* _Short task 1_:
Answer these questions about the DP83867IS forum thread:
(a) In the register information, what does the left column show?
(b) According to Vivaan's reply to the register dump, what is the only difference in this case?
(c) From what does the link partner recover the clock?

* _Provided text_:
::::

DP83867IS: Utilizing the loopback function

Hi Vivaan-san,

Sorry for the late reply.

I have received link partner's register information.

I will send it to you via private message.

Hi Atsushi-san, 

Thank you for this information. I noticed that there are 2 columns for each device with different values and wanted to clarify what each columns meant. 

Best,

Vivaan

Hi Vivaan-san,

Thank you for your reply.

I apologize for the lack of explanation.

The left column shows the register values ​​during communication failure, and the right column shows the register values ​​during normal communication.

Hi Atsushi-san, 

Thank you for clarifying. Based on this register dump, unfortunately, I do not see any new information. It looks like the only difference in this case is the 867 being configured to slave and not master. 

The only other factor that comes to mind in this scenario would be the clock signal. Since the behaviour is only observed when the 867 is master, I wanted to verify that the input clock crystal meets the requirements laid out in the datasheet. This clock acts as the internal reference clock which is then embedded into the data which is sent to the link partner. The link partner then recovers this clock from the data.

::::

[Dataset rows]
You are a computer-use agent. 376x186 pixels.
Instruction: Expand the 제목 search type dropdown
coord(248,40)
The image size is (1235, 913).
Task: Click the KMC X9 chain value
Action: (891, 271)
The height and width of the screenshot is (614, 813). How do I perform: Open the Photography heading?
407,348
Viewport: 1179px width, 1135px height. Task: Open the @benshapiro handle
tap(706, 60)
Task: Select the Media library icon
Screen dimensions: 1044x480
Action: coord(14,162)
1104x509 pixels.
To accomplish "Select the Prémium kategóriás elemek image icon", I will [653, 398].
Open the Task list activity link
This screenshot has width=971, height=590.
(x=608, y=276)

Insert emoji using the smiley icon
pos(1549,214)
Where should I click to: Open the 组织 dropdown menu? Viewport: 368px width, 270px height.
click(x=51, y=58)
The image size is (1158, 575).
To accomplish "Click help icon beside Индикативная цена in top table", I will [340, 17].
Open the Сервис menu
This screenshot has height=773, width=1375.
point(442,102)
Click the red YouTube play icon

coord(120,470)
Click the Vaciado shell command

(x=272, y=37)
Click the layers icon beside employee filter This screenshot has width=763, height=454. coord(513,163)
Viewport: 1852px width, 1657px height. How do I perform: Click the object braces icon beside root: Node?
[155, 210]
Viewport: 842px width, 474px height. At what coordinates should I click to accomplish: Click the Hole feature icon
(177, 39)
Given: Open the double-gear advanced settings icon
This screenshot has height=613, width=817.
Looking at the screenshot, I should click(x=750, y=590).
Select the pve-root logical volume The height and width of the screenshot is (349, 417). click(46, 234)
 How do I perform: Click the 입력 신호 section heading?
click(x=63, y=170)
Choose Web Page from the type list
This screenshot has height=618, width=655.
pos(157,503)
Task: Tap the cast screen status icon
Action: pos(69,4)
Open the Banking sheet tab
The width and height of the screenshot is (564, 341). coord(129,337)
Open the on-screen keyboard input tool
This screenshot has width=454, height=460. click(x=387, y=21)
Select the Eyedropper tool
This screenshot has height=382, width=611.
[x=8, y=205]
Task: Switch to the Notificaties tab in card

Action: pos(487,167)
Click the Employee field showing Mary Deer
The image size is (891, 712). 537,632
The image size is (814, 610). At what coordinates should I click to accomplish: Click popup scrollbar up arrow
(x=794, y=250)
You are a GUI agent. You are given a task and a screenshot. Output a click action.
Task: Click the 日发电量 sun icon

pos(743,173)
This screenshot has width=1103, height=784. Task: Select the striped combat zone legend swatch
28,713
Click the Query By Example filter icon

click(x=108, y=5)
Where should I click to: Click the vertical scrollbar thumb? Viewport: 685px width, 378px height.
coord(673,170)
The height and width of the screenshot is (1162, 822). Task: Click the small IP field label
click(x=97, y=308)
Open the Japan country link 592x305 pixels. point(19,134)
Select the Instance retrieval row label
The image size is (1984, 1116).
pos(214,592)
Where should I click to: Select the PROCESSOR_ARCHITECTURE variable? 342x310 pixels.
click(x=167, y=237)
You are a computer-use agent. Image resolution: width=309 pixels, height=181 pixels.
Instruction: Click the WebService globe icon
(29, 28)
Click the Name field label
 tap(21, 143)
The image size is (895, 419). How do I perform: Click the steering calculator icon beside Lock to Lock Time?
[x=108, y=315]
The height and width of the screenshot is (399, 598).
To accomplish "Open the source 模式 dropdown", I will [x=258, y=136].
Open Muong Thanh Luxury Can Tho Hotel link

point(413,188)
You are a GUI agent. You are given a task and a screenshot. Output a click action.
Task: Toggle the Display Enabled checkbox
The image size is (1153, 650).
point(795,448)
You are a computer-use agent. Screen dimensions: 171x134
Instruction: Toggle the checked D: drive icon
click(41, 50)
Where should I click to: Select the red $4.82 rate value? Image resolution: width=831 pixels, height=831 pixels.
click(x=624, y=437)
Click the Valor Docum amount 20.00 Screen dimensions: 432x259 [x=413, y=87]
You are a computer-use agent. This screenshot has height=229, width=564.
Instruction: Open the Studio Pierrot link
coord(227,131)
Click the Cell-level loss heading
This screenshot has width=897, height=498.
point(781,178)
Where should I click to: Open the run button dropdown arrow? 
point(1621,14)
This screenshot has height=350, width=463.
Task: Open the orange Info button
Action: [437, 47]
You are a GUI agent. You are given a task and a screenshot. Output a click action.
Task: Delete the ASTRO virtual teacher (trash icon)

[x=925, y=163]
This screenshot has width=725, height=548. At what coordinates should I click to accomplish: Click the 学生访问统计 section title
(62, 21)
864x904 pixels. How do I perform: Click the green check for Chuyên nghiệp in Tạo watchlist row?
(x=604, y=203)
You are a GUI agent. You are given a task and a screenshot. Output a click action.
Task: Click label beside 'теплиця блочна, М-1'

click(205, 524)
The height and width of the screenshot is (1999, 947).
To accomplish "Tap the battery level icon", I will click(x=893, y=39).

::::

* _Short task 2_: Format the stretch of dataset entries from the line containing "Where should I click to: Select the red" through the line containing "point(781,178)" as a numbered list, leaving out any blank lines.

* _Written reply 1_:
(a) The left column shows the register values during communication failure.
(b) The only difference is that the 867 is configured as slave rather than master.
(c) The link partner recovers the clock from the data.

* _Written reply 2_:
1. Where should I click to: Select the red $4.82 rate value? Image resolution: width=831 pixels, height=831 pixels.
2. click(x=624, y=437)
3. Click the Valor Docum amount 20.00 Screen dimensions: 432x259 [x=413, y=87]
4. You are a computer-use agent. This screenshot has height=229, width=564.
5. Instruction: Open the Studio Pierrot link
6. coord(227,131)
7. Click the Cell-level loss heading
8. This screenshot has width=897, height=498.
9. point(781,178)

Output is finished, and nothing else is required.